Sunday, 27 July 2008

Elizabeth Bishop's letters

I spent yesterday reading Elizabeth Bishop's letters, got about a fifth of the way through the book (too big, heavy to hold, what was the publisher thinking of.)

On p. 54, in a letter to Marianne Moore, about the sestina: ...It seems to me that there are two ways possible for a sestina. One is to use unusual words as terminations, in which case they would have to be used differently as often as possible - as you say, "change of scale". That would make a very highly seasoned kind of poem. And the other way is to use as colorless words as possible - like Sidney, so that it becomes less of a trick and more of a natural theme and variations. I guess I have tried to do both at once [in her poem A Miracle for Breakfast].

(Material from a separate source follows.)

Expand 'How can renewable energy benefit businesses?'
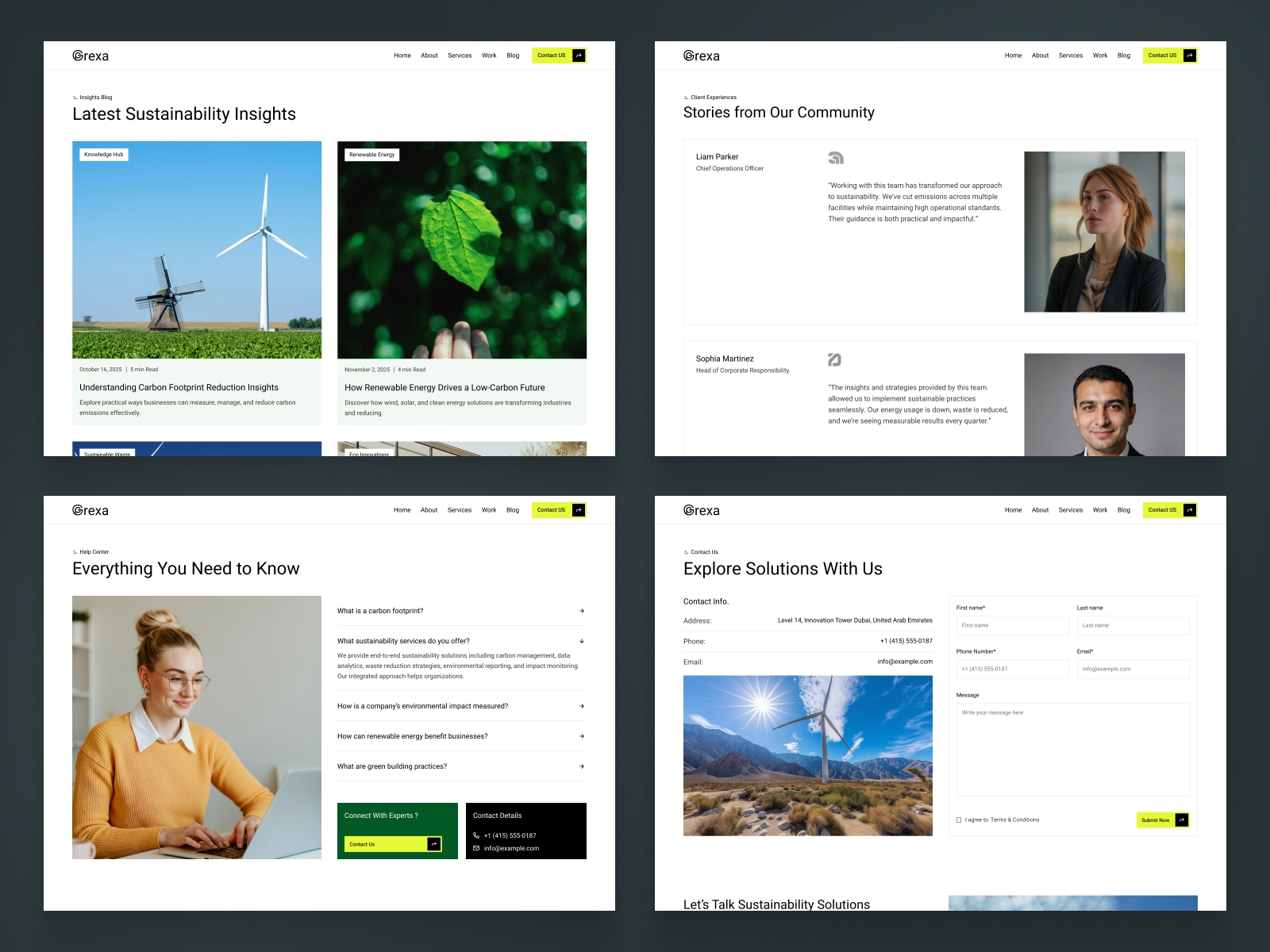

I think Sidney is a town in Florida, where she was at the time. I have made notes of other things she says, but those are more in the nature of going off on tangents so shall not mention them here.

I was pleased to discover the source of the word 'mackerel' used to describe a sky in the poem Invitation to Miss Marianne Moore, the one with the Please come flying leitmotif mentioned in yesterday's post: she had a kitten named Minnow, but its colour was really mackerel, she writes, a certain kind of grey...

I shall be reading Marianne Moore next, once I have thoroughly examined EB.